Using the Japanese nationwide medical claims database, this study demonstrated that a high hospital volume significantly contributed to decreasing the in-hospital mortality in sepsis cases. Moreover, higher volume hospitals were associated with higher daily medical costs per person in sepsis.
Several studies have investigated the relationship between the hospital volume and mortality in sepsis patients. While some studies revealed a beneficial effect of the hospital volume on mortality in sepsis [15, 16], other investigations showed contradictory results [17, 18]. The disparities among the studies could be attributed to the differences in the study design, number of enrolled patients, adjusted variables, and medical systems in each country. An insufficient number of study participants and an arbitrary threshold of high-volume hospitals would lead to underpowered studies to detect valid results. Our study clearly demonstrated that high-volume hospitals and the number of hospitalized patients significantly correlated with reduced in-hospital mortality in sepsis patients. The strength of our study is its large cohort data of 1,781,014 patients, which outnumbered that of the previous studies. Additionally, we used various statistical methods to enhance the robustness of our analysis. While the investigations using quartile groups of hospital volume presented plausible results, application of fractional polynomials and restricted cubic splines with the hospital volume as a continuous variable compensated for the limitation of the arbitrary categorization.

## MATERIAL SUPPLIED

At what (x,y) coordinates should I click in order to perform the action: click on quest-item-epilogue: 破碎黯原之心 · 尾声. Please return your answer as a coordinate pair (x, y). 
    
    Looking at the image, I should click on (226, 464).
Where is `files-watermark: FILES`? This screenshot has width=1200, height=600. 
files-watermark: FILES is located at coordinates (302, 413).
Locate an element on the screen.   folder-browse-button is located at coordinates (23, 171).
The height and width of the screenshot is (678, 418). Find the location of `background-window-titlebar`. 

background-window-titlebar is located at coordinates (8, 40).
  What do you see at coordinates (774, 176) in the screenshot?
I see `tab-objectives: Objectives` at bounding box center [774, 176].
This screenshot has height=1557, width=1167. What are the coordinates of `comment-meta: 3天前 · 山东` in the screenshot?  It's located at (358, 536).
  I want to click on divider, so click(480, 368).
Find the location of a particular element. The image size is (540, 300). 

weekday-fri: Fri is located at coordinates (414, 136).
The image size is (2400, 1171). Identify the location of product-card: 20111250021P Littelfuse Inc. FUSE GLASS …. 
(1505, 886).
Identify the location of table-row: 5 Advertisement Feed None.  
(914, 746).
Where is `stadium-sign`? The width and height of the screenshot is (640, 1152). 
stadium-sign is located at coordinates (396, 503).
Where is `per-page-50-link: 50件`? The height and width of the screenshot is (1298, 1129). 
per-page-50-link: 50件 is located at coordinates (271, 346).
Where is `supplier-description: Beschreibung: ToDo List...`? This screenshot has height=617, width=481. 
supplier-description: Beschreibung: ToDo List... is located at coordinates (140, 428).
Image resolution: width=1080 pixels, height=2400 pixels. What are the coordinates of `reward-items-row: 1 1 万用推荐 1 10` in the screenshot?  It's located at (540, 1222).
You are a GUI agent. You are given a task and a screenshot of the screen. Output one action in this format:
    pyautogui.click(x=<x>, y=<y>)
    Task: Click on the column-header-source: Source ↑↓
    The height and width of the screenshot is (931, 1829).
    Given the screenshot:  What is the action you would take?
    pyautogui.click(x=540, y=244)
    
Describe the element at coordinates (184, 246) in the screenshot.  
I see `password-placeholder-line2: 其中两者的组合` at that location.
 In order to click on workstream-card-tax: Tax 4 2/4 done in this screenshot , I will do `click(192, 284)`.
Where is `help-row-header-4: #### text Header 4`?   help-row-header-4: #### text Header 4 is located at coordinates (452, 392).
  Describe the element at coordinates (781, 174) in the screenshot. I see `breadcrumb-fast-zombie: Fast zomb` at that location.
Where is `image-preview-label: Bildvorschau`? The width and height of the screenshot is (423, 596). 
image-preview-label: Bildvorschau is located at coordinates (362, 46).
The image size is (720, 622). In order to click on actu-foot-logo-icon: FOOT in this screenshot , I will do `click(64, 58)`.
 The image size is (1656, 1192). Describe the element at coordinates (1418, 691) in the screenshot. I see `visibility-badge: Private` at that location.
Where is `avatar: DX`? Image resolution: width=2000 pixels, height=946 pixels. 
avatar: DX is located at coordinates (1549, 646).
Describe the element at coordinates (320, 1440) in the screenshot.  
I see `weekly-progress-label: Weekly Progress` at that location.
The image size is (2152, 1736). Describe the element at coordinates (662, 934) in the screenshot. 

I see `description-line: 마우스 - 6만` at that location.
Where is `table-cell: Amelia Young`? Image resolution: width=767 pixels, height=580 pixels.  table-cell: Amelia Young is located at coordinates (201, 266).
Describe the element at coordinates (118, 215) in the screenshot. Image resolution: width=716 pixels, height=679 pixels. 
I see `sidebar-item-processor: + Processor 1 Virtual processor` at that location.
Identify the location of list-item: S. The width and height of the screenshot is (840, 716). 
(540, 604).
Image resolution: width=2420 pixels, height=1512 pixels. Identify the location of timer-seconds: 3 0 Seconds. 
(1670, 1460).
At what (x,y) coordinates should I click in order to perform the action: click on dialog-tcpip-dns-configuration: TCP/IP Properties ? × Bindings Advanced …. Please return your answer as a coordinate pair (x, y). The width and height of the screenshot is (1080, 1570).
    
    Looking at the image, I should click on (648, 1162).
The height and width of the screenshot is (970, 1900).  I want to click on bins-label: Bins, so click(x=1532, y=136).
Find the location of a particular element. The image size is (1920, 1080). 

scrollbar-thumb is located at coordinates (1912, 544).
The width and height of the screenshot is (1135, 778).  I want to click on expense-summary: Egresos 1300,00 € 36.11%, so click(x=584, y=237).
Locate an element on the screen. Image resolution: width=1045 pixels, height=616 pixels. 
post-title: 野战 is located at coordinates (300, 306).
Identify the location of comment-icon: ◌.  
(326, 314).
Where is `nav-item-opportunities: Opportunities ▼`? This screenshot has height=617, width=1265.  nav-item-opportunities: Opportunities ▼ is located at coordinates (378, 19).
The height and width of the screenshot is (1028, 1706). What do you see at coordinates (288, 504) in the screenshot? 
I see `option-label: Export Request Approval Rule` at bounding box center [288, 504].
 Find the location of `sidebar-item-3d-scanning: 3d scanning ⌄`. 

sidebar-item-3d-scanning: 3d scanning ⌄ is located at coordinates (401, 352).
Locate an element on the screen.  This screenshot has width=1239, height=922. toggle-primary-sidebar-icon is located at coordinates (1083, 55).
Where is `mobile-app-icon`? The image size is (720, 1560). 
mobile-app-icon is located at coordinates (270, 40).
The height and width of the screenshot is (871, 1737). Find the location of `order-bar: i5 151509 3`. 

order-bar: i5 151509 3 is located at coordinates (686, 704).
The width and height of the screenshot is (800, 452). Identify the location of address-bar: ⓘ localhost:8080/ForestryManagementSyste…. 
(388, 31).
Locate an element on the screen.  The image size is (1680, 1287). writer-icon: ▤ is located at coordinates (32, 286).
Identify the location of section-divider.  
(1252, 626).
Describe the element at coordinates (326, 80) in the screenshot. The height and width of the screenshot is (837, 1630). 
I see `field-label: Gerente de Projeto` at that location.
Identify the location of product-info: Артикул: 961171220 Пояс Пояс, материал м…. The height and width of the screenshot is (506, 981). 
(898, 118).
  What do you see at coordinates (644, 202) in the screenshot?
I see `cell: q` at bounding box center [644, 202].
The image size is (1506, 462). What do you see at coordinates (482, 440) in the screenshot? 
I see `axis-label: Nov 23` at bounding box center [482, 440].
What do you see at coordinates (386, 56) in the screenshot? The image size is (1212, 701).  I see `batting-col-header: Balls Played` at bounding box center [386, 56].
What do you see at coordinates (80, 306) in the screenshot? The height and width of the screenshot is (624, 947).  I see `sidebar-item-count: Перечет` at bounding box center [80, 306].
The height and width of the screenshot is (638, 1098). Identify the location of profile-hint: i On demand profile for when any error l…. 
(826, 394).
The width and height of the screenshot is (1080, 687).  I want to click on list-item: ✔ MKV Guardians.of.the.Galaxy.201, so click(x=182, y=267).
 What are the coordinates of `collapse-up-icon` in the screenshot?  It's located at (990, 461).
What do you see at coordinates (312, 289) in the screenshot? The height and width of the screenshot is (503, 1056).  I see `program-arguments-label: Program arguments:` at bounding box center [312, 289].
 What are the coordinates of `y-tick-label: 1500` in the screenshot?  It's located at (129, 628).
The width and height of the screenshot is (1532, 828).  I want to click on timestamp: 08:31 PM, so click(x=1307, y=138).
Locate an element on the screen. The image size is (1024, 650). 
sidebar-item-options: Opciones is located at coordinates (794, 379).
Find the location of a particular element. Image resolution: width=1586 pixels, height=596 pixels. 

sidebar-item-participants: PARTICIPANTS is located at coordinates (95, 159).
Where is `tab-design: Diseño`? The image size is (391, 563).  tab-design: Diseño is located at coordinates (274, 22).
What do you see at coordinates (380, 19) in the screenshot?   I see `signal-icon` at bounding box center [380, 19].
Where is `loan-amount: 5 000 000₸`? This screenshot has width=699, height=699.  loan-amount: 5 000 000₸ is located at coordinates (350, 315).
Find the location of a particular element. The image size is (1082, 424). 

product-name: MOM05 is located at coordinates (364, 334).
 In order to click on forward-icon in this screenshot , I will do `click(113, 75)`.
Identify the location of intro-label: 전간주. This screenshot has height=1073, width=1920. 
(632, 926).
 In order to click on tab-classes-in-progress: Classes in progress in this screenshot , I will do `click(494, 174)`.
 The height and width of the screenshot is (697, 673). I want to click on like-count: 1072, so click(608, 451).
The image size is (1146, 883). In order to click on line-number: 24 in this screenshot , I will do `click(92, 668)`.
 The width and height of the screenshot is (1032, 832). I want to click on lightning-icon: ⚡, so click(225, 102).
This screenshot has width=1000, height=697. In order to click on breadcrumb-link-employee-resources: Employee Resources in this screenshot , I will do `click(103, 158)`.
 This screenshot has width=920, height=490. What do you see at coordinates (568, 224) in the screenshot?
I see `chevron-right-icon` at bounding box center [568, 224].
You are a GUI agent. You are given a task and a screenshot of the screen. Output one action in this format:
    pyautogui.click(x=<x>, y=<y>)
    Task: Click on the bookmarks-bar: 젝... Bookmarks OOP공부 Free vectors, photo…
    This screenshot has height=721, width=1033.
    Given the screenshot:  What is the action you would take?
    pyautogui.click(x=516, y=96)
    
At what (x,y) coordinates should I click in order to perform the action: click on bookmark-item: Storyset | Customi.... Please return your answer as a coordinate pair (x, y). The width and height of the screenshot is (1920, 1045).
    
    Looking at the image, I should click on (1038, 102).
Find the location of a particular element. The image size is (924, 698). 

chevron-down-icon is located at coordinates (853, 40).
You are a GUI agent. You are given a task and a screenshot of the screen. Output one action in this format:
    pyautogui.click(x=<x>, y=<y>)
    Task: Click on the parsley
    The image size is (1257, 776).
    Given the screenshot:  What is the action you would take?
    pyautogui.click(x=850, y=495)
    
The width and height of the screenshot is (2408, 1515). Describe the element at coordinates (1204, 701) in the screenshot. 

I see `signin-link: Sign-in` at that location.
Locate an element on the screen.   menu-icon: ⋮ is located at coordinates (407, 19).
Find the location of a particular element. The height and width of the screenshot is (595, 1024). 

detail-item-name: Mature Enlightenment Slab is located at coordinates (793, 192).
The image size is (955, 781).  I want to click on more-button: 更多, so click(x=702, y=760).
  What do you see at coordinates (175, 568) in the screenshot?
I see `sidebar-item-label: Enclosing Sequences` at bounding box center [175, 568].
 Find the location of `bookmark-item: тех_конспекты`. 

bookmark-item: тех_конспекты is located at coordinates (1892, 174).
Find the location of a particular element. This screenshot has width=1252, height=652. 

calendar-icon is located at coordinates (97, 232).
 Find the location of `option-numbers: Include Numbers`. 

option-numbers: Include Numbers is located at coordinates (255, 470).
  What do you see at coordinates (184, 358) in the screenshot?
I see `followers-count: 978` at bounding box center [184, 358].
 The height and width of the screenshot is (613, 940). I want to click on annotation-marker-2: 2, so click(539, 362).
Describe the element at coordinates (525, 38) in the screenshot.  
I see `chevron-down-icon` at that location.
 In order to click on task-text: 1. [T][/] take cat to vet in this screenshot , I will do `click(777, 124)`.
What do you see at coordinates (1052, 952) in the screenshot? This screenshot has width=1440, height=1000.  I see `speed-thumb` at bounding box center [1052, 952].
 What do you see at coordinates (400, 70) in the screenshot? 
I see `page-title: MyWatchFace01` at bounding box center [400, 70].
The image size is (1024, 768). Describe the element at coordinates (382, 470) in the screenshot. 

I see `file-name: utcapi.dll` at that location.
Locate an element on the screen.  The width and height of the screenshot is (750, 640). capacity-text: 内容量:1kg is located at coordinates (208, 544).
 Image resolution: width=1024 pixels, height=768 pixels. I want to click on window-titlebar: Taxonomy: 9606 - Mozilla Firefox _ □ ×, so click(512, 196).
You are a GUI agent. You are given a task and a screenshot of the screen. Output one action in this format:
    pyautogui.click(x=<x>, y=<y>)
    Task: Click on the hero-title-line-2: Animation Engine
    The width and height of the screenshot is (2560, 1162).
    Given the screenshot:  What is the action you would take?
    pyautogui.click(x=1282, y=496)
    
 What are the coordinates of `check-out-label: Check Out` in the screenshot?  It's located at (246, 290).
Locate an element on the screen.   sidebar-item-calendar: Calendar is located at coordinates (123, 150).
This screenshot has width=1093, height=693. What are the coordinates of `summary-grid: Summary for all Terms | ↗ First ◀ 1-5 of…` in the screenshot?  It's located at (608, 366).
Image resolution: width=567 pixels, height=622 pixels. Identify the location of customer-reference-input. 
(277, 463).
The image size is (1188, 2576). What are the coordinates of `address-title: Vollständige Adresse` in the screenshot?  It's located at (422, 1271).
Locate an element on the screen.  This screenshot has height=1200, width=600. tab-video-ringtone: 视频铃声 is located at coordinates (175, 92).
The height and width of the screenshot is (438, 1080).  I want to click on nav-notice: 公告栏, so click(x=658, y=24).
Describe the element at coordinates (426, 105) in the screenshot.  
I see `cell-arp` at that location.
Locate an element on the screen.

## ACTIVITY
Continue the passage above on hospital volume and in-hospital mortality in sepsis, starting after its final sentence.

## THE ANSWER
The mechanism of the beneficial effect of high-volume hospitals on mortality is potentially explained by several components, including abundant medical resources, more experienced medical staff, and higher capability of implementing evidence-based practices [30–32]. In general, high-volume hospitals have more ICU staff, beds, and medical equipment, such as mechanical ventilators and blood purification devices. It seems reasonable that the availability of abundant medical resources with more experienced staff contributes to improving the clinical outcomes of sepsis patients. On the other hand, considering that patients subjected to mechanical ventilation, RRT, or ICU admission comprised less than 20% of the cohort, these components may not substantially affect the benefits of high-volume hospitals. The consistent benefit of high-volume hospitals despite the confounder adjustment for ICU admission and organ dysfunctions implies that the other elements contributed to the advantages. As the intensity of physician staffing and compliance with implementing guidelines-based treatment were not investigated in our study, detailed mechanisms of the effect of hospital volume on mortality should be clarified in future investigations.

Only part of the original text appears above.